A Retreta dos Postais na Rua Pernambuco
Ando devagar pelas calçadas do centro e, de repente, me pego pensando na fragilidade do papel. Houve um tempo em que o mundo cabia num retângulo de cartão. Era preciso pouca coisa: um selo colado no canto, três linhas de letra esmerada e o retrato de uma grande avenida para dizer ao amigo distante que a vida, afinal, ia bem.
Hoje, essa juventude moderna vive presa às telas reluzentes dos telefones, numa vertigem de fotografias efêmeras que duram apenas vinte e quatro horas antes de sumirem no abismo da memória. Parecia-me que o cartão-postal havia se tornado um fóssil, uma relíquia esquecida nas gavetas de algum alfarrábista da Avenida Afonso Pena. Mas o professor de História do velho Instituto de Educação de Minas Gerais resolveu fazer uma travessia poética: usou justamente esse pequeno pedaço de papel para ensinar aos meninos e meninas o peso das imagens e da memória.

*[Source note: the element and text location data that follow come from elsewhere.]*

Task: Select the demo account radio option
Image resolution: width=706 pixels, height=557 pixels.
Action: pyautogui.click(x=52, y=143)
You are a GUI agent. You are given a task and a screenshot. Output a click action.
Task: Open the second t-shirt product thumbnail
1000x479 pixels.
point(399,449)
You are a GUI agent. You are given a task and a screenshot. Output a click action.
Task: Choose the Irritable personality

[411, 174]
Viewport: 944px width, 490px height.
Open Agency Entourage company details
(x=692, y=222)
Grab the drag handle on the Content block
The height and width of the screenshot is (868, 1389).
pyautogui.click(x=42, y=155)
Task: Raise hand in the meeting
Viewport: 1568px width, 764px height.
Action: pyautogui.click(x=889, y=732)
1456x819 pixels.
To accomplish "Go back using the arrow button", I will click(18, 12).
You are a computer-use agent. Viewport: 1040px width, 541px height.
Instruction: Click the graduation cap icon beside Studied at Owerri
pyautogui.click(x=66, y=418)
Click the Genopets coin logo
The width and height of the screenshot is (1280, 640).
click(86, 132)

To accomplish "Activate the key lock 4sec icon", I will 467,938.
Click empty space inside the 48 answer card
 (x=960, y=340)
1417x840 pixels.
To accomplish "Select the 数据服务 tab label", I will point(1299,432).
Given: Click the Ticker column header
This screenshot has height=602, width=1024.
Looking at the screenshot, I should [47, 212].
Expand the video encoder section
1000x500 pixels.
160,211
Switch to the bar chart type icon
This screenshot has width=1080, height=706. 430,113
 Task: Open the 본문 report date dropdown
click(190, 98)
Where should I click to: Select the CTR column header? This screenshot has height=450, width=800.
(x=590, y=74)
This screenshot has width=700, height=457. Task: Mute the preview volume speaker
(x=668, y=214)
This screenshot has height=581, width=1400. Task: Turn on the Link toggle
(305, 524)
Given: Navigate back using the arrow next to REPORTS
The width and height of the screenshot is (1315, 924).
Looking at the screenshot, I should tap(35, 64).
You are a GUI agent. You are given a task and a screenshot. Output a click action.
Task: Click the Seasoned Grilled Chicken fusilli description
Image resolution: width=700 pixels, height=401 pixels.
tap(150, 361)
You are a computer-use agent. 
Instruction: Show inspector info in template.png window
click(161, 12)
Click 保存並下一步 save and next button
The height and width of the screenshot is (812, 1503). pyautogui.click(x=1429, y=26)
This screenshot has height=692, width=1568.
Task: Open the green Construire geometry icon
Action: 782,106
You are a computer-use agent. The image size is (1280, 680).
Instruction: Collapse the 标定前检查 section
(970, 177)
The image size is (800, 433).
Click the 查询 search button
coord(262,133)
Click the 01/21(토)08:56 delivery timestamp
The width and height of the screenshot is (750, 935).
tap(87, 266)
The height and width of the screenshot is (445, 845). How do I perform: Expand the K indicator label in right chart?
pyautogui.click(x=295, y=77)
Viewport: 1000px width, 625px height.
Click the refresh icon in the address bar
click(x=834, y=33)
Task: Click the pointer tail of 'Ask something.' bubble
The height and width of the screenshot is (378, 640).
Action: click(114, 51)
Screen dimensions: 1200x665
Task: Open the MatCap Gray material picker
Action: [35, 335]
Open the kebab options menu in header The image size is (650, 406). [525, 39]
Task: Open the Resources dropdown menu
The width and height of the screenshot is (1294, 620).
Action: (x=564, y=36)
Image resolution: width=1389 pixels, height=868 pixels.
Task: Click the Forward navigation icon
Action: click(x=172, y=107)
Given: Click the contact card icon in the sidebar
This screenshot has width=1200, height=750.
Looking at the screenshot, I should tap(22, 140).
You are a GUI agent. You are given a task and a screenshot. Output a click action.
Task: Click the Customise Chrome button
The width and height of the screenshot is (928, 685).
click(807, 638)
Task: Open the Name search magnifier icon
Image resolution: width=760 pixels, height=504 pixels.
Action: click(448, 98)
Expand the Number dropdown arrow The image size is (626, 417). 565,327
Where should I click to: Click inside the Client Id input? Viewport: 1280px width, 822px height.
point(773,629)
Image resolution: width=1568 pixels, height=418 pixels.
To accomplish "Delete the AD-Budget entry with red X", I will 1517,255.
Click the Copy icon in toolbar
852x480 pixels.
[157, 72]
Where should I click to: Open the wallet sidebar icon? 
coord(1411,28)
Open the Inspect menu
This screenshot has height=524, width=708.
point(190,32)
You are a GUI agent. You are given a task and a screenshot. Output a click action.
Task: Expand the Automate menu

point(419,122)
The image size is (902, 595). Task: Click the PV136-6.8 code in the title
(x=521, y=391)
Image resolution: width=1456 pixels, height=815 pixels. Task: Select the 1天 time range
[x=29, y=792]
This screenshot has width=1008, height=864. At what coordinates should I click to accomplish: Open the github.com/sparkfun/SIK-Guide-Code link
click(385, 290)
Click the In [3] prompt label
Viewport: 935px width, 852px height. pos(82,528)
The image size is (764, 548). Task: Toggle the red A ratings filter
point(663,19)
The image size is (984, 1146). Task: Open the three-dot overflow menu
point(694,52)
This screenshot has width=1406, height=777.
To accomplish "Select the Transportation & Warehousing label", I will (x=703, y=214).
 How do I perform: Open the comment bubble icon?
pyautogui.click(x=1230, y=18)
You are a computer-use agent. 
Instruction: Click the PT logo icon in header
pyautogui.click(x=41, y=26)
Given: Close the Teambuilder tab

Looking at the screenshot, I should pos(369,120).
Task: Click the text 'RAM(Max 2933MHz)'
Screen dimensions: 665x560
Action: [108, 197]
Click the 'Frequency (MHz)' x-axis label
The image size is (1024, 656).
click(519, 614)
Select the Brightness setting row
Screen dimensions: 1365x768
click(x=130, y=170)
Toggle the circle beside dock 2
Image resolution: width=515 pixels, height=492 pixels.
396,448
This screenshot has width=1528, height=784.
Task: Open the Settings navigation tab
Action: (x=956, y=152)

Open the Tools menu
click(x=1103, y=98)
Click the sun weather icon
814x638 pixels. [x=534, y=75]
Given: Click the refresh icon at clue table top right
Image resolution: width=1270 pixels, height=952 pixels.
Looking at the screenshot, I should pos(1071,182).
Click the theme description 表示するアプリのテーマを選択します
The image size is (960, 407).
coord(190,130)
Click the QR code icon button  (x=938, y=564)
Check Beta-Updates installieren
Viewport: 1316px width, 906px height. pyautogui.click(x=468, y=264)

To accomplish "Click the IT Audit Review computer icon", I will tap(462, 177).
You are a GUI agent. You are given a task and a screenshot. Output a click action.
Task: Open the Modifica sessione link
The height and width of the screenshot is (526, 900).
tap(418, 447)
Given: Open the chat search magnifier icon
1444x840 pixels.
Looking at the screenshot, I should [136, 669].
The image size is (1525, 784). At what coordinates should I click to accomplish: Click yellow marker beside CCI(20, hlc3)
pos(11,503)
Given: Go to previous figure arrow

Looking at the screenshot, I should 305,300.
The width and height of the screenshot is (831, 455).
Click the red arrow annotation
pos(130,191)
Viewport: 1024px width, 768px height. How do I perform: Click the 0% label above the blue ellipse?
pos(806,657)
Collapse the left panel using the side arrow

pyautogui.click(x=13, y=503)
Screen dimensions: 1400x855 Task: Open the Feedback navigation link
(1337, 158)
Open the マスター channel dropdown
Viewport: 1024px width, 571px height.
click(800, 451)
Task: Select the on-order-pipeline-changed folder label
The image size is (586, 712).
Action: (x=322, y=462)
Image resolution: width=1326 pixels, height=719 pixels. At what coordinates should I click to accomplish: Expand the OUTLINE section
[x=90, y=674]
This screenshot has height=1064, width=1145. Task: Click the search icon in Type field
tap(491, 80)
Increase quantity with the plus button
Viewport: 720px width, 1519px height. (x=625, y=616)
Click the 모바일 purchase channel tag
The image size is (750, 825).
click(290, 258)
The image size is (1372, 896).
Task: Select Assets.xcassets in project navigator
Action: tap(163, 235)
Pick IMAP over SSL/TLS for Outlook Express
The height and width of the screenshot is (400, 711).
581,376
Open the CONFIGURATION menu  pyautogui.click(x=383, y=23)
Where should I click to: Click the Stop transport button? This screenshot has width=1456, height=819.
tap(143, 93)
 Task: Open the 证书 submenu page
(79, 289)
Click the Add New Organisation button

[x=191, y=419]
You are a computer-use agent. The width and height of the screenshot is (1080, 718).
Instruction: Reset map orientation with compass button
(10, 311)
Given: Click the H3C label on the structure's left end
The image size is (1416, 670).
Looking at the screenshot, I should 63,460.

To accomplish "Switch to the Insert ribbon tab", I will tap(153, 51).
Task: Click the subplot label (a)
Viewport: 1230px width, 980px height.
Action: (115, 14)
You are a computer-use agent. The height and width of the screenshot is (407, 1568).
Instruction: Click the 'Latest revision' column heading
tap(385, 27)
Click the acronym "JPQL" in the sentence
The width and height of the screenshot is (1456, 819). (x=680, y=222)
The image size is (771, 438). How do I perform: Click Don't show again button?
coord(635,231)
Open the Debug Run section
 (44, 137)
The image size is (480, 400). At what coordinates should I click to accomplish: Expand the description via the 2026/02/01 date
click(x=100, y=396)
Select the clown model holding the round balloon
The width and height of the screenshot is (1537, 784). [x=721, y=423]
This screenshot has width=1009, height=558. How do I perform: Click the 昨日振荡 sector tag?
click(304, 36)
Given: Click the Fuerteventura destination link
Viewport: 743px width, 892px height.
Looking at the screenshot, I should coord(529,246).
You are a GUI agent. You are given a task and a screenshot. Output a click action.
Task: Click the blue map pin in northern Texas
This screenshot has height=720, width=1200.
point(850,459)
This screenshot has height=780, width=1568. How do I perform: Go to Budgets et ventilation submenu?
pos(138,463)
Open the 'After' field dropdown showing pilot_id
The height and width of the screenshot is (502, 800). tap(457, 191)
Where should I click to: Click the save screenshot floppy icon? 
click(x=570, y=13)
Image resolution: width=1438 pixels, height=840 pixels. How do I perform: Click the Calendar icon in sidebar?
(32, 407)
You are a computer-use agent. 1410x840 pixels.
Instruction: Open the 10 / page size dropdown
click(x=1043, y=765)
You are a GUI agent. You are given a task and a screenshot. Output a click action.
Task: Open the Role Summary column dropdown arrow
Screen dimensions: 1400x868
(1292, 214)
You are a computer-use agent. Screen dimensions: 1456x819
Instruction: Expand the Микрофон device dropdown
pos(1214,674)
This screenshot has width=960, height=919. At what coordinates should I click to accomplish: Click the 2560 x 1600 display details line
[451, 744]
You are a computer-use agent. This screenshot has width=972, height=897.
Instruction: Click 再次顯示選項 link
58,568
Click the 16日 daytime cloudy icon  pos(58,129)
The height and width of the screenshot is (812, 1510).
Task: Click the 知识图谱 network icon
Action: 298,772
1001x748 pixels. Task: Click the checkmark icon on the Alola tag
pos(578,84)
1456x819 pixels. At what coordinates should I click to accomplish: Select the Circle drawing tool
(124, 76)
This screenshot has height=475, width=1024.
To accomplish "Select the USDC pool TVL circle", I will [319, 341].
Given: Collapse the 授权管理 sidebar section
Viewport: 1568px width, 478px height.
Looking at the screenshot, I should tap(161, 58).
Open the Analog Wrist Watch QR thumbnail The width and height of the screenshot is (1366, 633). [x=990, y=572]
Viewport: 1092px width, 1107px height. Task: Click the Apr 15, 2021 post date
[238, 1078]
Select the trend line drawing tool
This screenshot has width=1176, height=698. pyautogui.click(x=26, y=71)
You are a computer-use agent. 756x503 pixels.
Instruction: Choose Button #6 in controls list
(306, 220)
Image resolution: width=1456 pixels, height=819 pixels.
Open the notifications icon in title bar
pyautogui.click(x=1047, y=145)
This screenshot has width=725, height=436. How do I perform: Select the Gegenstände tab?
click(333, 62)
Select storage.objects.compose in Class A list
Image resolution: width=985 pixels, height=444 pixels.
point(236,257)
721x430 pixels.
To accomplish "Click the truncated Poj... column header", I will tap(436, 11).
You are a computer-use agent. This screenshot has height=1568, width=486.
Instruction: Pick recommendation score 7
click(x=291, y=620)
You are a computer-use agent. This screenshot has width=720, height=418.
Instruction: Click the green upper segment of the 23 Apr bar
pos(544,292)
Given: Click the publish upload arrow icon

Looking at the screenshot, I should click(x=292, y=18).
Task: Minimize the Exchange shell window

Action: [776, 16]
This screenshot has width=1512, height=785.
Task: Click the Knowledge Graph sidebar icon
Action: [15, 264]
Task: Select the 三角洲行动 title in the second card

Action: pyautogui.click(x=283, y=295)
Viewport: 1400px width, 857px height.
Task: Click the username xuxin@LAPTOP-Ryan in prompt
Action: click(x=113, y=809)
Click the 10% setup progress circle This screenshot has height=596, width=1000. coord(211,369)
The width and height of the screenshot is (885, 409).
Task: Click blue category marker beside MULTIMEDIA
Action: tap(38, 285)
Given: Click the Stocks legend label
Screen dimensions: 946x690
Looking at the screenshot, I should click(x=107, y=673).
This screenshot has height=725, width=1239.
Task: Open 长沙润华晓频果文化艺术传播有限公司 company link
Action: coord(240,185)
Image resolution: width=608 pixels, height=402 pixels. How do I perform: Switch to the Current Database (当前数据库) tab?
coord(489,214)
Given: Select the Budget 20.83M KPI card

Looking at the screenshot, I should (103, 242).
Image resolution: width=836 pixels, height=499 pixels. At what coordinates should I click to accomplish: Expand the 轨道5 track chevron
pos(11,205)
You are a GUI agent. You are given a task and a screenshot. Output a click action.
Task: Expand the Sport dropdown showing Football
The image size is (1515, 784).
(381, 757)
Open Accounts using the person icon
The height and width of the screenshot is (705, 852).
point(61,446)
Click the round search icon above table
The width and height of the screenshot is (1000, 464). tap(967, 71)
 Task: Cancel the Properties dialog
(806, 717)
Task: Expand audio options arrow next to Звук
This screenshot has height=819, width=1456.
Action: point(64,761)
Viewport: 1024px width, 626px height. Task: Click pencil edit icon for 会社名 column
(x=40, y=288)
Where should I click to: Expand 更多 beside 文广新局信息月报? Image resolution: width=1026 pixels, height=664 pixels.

A história começou em dias difíceis, de portas fechadas e isolamento, quando o abraço era proibido e a escola existia apenas através de telas distantes. Os alunos, novatos no prédio centenário da Rua Pernambuco, mal conheciam os corredores da própria escola, que no início do século passado abrigara o Tribunal de Relação e a Escola Normal Modelo. Para muitos, a cidade era um mistério restrito às margens do próprio bairro.
Foi então que o mestre lhes apresentou um postal de 1909. Na imagem em sépia, uma Belo Horizonte límpida, de prédios imponentes e praças desenhadas a régua, onde circulavam apenas carruagens elegantes e cartolas. O espanto foi imediato. Onde estavam os carros? Onde estavam os trabalhadores da roça, os vendedores de rua, as casas simples da periferia?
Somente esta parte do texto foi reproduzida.